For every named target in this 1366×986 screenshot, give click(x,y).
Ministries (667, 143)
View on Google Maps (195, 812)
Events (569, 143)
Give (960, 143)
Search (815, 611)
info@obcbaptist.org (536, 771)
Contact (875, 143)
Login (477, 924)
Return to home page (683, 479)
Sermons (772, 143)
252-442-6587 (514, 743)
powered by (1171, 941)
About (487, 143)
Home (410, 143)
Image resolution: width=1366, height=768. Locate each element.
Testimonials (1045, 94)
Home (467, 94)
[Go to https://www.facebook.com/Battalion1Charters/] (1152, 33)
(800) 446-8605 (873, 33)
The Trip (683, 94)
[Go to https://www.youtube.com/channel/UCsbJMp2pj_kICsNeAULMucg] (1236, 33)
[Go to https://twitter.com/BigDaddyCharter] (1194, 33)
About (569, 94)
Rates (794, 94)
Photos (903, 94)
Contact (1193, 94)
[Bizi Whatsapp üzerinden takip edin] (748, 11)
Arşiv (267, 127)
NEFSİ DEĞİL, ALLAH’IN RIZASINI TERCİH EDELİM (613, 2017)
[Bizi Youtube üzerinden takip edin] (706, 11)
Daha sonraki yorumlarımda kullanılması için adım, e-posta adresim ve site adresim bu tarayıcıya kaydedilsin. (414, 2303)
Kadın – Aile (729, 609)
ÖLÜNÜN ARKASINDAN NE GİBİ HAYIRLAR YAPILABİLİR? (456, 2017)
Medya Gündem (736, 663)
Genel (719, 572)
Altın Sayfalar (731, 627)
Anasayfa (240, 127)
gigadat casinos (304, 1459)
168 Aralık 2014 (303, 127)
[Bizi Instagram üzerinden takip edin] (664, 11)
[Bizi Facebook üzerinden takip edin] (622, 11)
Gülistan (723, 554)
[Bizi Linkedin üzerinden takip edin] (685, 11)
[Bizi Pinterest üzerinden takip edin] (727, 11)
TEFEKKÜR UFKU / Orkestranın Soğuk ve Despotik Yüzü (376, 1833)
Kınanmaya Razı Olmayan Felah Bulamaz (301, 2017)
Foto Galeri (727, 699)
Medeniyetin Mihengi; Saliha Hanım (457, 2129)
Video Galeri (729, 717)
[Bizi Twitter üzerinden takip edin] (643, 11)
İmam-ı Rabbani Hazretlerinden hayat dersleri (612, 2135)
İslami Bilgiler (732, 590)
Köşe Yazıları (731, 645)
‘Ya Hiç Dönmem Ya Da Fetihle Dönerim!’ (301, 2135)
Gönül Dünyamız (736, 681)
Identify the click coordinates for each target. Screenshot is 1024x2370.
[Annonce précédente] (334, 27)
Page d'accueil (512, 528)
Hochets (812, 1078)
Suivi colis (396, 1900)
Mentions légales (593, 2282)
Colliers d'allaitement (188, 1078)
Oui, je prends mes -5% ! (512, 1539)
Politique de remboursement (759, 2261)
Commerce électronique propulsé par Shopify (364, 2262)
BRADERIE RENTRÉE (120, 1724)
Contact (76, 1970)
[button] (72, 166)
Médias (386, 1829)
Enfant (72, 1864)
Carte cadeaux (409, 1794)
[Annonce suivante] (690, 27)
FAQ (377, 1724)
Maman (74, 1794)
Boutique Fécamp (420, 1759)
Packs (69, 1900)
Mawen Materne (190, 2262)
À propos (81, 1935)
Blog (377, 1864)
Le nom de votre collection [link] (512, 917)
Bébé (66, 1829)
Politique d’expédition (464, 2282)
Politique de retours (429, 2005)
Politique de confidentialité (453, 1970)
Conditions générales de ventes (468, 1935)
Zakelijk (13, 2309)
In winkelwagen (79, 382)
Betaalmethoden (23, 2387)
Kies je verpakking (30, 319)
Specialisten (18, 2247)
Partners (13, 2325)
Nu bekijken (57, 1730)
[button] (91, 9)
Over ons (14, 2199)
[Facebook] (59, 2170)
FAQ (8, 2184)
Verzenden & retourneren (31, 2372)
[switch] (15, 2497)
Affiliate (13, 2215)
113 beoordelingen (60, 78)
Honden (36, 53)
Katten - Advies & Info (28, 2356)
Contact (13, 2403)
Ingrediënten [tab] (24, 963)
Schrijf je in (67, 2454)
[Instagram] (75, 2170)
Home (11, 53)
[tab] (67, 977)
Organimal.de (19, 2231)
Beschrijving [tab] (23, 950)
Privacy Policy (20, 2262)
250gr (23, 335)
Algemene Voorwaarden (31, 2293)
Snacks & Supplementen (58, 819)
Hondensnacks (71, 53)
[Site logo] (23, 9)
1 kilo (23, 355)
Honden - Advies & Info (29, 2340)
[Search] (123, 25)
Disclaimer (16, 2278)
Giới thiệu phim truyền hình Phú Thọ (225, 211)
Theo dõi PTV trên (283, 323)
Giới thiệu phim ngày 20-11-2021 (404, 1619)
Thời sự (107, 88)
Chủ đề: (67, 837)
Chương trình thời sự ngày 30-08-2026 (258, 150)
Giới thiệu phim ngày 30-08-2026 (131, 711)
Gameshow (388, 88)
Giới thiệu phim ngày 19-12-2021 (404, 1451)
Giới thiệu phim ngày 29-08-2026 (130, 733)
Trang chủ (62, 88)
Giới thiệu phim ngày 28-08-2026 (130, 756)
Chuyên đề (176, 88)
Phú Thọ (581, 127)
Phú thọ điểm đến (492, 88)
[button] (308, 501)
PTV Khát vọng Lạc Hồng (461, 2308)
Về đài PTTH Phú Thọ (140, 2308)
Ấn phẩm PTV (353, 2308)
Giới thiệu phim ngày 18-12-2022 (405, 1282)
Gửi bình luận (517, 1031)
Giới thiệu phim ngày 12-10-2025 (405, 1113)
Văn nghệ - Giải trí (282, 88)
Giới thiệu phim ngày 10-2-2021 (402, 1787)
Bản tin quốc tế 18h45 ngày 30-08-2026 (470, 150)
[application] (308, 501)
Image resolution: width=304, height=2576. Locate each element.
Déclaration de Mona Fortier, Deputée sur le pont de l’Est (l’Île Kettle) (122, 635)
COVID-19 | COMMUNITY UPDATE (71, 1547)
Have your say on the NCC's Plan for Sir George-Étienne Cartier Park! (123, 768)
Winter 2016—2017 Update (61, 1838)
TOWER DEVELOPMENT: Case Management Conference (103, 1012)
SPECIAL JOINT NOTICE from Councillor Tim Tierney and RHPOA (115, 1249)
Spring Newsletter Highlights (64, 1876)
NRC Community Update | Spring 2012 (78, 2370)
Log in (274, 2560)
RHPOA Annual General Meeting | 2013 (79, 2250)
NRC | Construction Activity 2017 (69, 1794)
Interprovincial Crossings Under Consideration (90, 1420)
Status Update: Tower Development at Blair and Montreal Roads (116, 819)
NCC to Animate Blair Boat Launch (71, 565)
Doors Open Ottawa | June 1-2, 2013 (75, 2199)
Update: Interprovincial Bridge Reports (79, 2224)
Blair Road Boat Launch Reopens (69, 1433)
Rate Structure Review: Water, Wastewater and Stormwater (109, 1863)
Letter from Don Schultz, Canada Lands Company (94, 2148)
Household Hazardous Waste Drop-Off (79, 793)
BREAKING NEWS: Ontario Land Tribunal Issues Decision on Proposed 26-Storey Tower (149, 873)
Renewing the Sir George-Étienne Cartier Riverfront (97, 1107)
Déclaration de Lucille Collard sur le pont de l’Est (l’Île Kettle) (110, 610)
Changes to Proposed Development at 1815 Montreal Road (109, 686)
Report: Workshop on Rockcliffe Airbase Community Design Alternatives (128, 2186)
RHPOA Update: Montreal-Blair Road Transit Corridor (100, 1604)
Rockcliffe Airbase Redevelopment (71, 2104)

• • • • •

**PROMPT**
The required result is an identical copy of the records above.

**RESPONSE BELOW**
For every named target in this 1366×986 screenshot, give click(x,y).
Ministries (667, 143)
View on Google Maps (195, 812)
Events (569, 143)
Give (960, 143)
Search (815, 611)
info@obcbaptist.org (536, 771)
Contact (875, 143)
Login (477, 924)
Return to home page (683, 479)
Sermons (772, 143)
252-442-6587 (514, 743)
powered by (1171, 941)
About (487, 143)
Home (410, 143)
Image resolution: width=1366, height=768. Locate each element.
Testimonials (1045, 94)
Home (467, 94)
[Go to https://www.facebook.com/Battalion1Charters/] (1152, 33)
(800) 446-8605 (873, 33)
The Trip (683, 94)
[Go to https://www.youtube.com/channel/UCsbJMp2pj_kICsNeAULMucg] (1236, 33)
[Go to https://twitter.com/BigDaddyCharter] (1194, 33)
About (569, 94)
Rates (794, 94)
Photos (903, 94)
Contact (1193, 94)
[Bizi Whatsapp üzerinden takip edin] (748, 11)
Arşiv (267, 127)
NEFSİ DEĞİL, ALLAH’IN RIZASINI TERCİH EDELİM (613, 2017)
[Bizi Youtube üzerinden takip edin] (706, 11)
Daha sonraki yorumlarımda kullanılması için adım, e-posta adresim ve site adresim bu tarayıcıya kaydedilsin. (414, 2303)
Kadın – Aile (729, 609)
ÖLÜNÜN ARKASINDAN NE GİBİ HAYIRLAR YAPILABİLİR? (456, 2017)
Medya Gündem (736, 663)
Genel (719, 572)
Altın Sayfalar (731, 627)
Anasayfa (240, 127)
gigadat casinos (304, 1459)
168 Aralık 2014 (303, 127)
[Bizi Instagram üzerinden takip edin] (664, 11)
[Bizi Facebook üzerinden takip edin] (622, 11)
Gülistan (723, 554)
[Bizi Linkedin üzerinden takip edin] (685, 11)
[Bizi Pinterest üzerinden takip edin] (727, 11)
TEFEKKÜR UFKU / Orkestranın Soğuk ve Despotik Yüzü (376, 1833)
Kınanmaya Razı Olmayan Felah Bulamaz (301, 2017)
Foto Galeri (727, 699)
Medeniyetin Mihengi; Saliha Hanım (457, 2129)
Video Galeri (729, 717)
[Bizi Twitter üzerinden takip edin] (643, 11)
İmam-ı Rabbani Hazretlerinden hayat dersleri (612, 2135)
İslami Bilgiler (732, 590)
Köşe Yazıları (731, 645)
‘Ya Hiç Dönmem Ya Da Fetihle Dönerim!’ (301, 2135)
Gönül Dünyamız (736, 681)
Identify the click coordinates for each target. Screenshot is 1024x2370.
[Annonce précédente] (334, 27)
Page d'accueil (512, 528)
Hochets (812, 1078)
Suivi colis (396, 1900)
Mentions légales (593, 2282)
Colliers d'allaitement (188, 1078)
Oui, je prends mes -5% ! (512, 1539)
Politique de remboursement (759, 2261)
Commerce électronique propulsé par Shopify (364, 2262)
BRADERIE RENTRÉE (120, 1724)
Contact (76, 1970)
[button] (72, 166)
Médias (386, 1829)
Enfant (72, 1864)
Carte cadeaux (409, 1794)
[Annonce suivante] (690, 27)
FAQ (377, 1724)
Maman (74, 1794)
Boutique Fécamp (420, 1759)
Packs (69, 1900)
Mawen Materne (190, 2262)
À propos (81, 1935)
Blog (377, 1864)
Le nom de votre collection [link] (512, 917)
Bébé (66, 1829)
Politique d’expédition (464, 2282)
Politique de retours (429, 2005)
Politique de confidentialité (453, 1970)
Conditions générales de ventes (468, 1935)
Zakelijk (13, 2309)
In winkelwagen (79, 382)
Betaalmethoden (23, 2387)
Kies je verpakking (30, 319)
Specialisten (18, 2247)
Partners (13, 2325)
Nu bekijken (57, 1730)
[button] (91, 9)
Over ons (14, 2199)
[Facebook] (59, 2170)
FAQ (8, 2184)
Verzenden & retourneren (31, 2372)
[switch] (15, 2497)
Affiliate (13, 2215)
113 beoordelingen (60, 78)
Honden (36, 53)
Katten - Advies & Info (28, 2356)
Contact (13, 2403)
Ingrediënten [tab] (24, 963)
Schrijf je in (67, 2454)
[Instagram] (75, 2170)
Home (11, 53)
[tab] (67, 977)
Organimal.de (19, 2231)
Beschrijving [tab] (23, 950)
Privacy Policy (20, 2262)
250gr (23, 335)
Algemene Voorwaarden (31, 2293)
Snacks & Supplementen (58, 819)
Hondensnacks (71, 53)
[Site logo] (23, 9)
1 kilo (23, 355)
Honden - Advies & Info (29, 2340)
[Search] (123, 25)
Disclaimer (16, 2278)
Giới thiệu phim truyền hình Phú Thọ (225, 211)
Theo dõi PTV trên (283, 323)
Giới thiệu phim ngày 20-11-2021 (404, 1619)
Thời sự (107, 88)
Chủ đề: (67, 837)
Chương trình thời sự ngày 30-08-2026 (258, 150)
Giới thiệu phim ngày 30-08-2026 (131, 711)
Gameshow (388, 88)
Giới thiệu phim ngày 19-12-2021 (404, 1451)
Giới thiệu phim ngày 29-08-2026 (130, 733)
Trang chủ (62, 88)
Giới thiệu phim ngày 28-08-2026 (130, 756)
Chuyên đề (176, 88)
Phú Thọ (581, 127)
Phú thọ điểm đến (492, 88)
[button] (308, 501)
PTV Khát vọng Lạc Hồng (461, 2308)
Về đài PTTH Phú Thọ (140, 2308)
Ấn phẩm PTV (353, 2308)
Giới thiệu phim ngày 18-12-2022 (405, 1282)
Gửi bình luận (517, 1031)
Giới thiệu phim ngày 12-10-2025 (405, 1113)
Văn nghệ - Giải trí (282, 88)
Giới thiệu phim ngày 10-2-2021 (402, 1787)
Bản tin quốc tế 18h45 ngày 30-08-2026 (470, 150)
[application] (308, 501)
Image resolution: width=304, height=2576. Locate each element.
Déclaration de Mona Fortier, Deputée sur le pont de l’Est (l’Île Kettle) (122, 635)
COVID-19 | COMMUNITY UPDATE (71, 1547)
Have your say on the NCC's Plan for Sir George-Étienne Cartier Park! (123, 768)
Winter 2016—2017 Update (61, 1838)
TOWER DEVELOPMENT: Case Management Conference (103, 1012)
SPECIAL JOINT NOTICE from Councillor Tim Tierney and RHPOA (115, 1249)
Spring Newsletter Highlights (64, 1876)
NRC Community Update | Spring 2012 (78, 2370)
Log in (274, 2560)
RHPOA Annual General Meeting | 2013 (79, 2250)
NRC | Construction Activity 2017 (69, 1794)
Interprovincial Crossings Under Consideration (90, 1420)
Status Update: Tower Development at Blair and Montreal Roads (116, 819)
NCC to Animate Blair Boat Launch (71, 565)
Doors Open Ottawa | June 1-2, 2013 (75, 2199)
Update: Interprovincial Bridge Reports (79, 2224)
Blair Road Boat Launch Reopens (69, 1433)
Rate Structure Review: Water, Wastewater and Stormwater (109, 1863)
Letter from Don Schultz, Canada Lands Company (94, 2148)
Household Hazardous Waste Drop-Off (79, 793)
BREAKING NEWS: Ontario Land Tribunal Issues Decision on Proposed 26-Storey Tower (149, 873)
Renewing the Sir George-Étienne Cartier Riverfront (97, 1107)
Déclaration de Lucille Collard sur le pont de l’Est (l’Île Kettle) (110, 610)
Changes to Proposed Development at 1815 Montreal Road (109, 686)
Report: Workshop on Rockcliffe Airbase Community Design Alternatives (128, 2186)
RHPOA Update: Montreal-Blair Road Transit Corridor (100, 1604)
Rockcliffe Airbase Redevelopment (71, 2104)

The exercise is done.